Pour vous aider dans vos révisions, je vous propose 1 à 2 fois par semaine jusqu’à l’épreuve, un « 75 minutes » sur l’un des deux thèmes proposés à l’examen. Obligez-vous à respecter le timing : 1h15 pas plus, pour confronter trois documents, faire une fiche de synthèse à partir de la problématique abordée, et vous entraîner en temps limité sur quelques sujets-type. Bien entendu, rien ne vous empêche ensuite d’approfondir un ou plusieurs aspects, mais obligez-vous la première fois à travailler dans le temps imparti : 75 minutes ! Chronométrez-vous en n’oubliant pas qu’un temps limité est toujours mieux utilisé !

Révisions Thème 2 
Ces objets qui nous envahissent…

Problématique de ce « 75 Minutes » : les objets sont-ils inutiles ? Ou « la loi du Ripolin »

mots clés : Le Corbusier, Adolf Loos, refus de l’ornement, machine, objet décoratif

Voir aussi : « 75 minutes BTS » Thème : « Ces objets qui nous envahissent… » Le champ symbolique de la fabrication de l’objet

L’ornement est-il superflu ?

De fait, il a été souvent reproché à notre société du faire-voir et du paraître, de privilégier l’avoir au mépris de l’être, et de motiver l’accumulation d’objets au détriment du fonctionnel.

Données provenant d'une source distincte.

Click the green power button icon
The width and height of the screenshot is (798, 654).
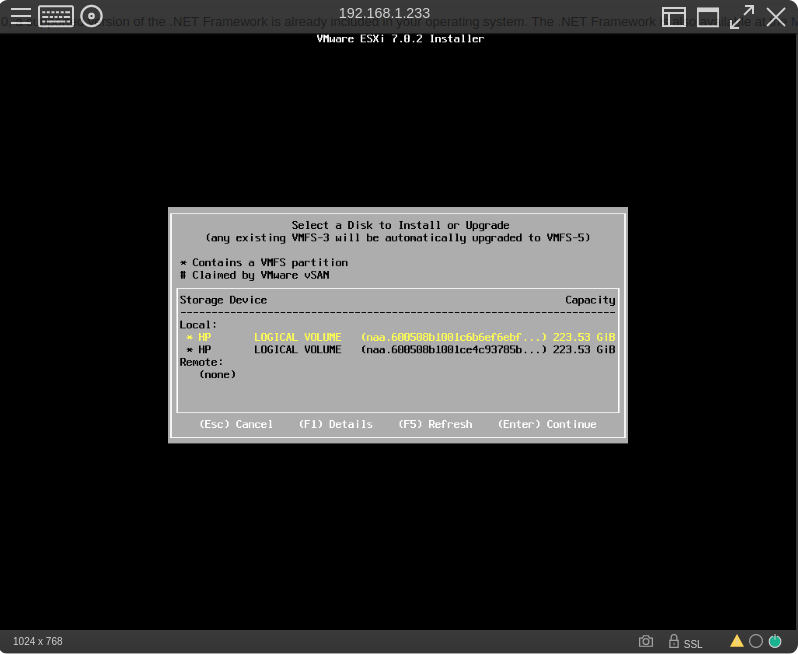click(x=774, y=641)
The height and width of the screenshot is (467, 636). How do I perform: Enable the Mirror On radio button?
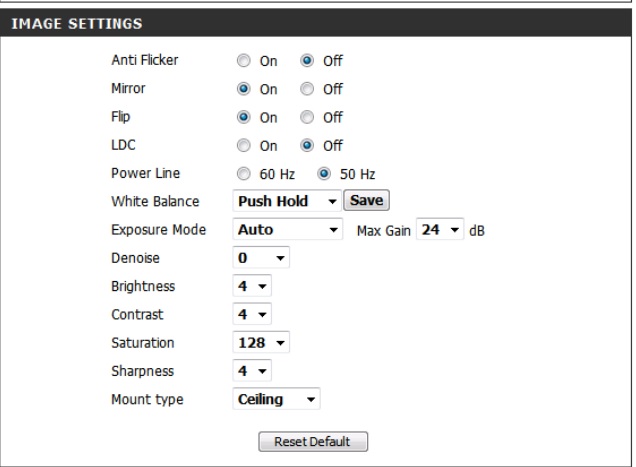[x=243, y=89]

Particulièrement à partir du vingtième siècle, sous l’influence d’un certain nombre d’architectes (Adof Loos, Auguste Perret et surtout Le Corbusier), une tendance se fait jour dans la société européenne dont le discours s’élabore en dehors de tout renvoi à l’objet et à la tradition décorative, jugés passéistes. 

« Concevez les effets de la Loi du Ripolin. Chaque citoyen est tenu de remplacer ses tentures, ses damas, ses papiers peints, ses pochoirs, par une couche pure de Ripolin blanc. […] Le blanc de chaux est extrêmement moral. » Ces propos de Le Corbusier (doc. 1) publiés en 1925 dans l’Art décoratif d’aujourd’hui font écho à l’ouvrage d’Adolf Loos (doc. 2) dont le titre provocateur (L’Ornement est un crime) a jeté le discrédit sur l’objet, jugé trop encombrant, trop décoratif, trop empreint de sentiment. 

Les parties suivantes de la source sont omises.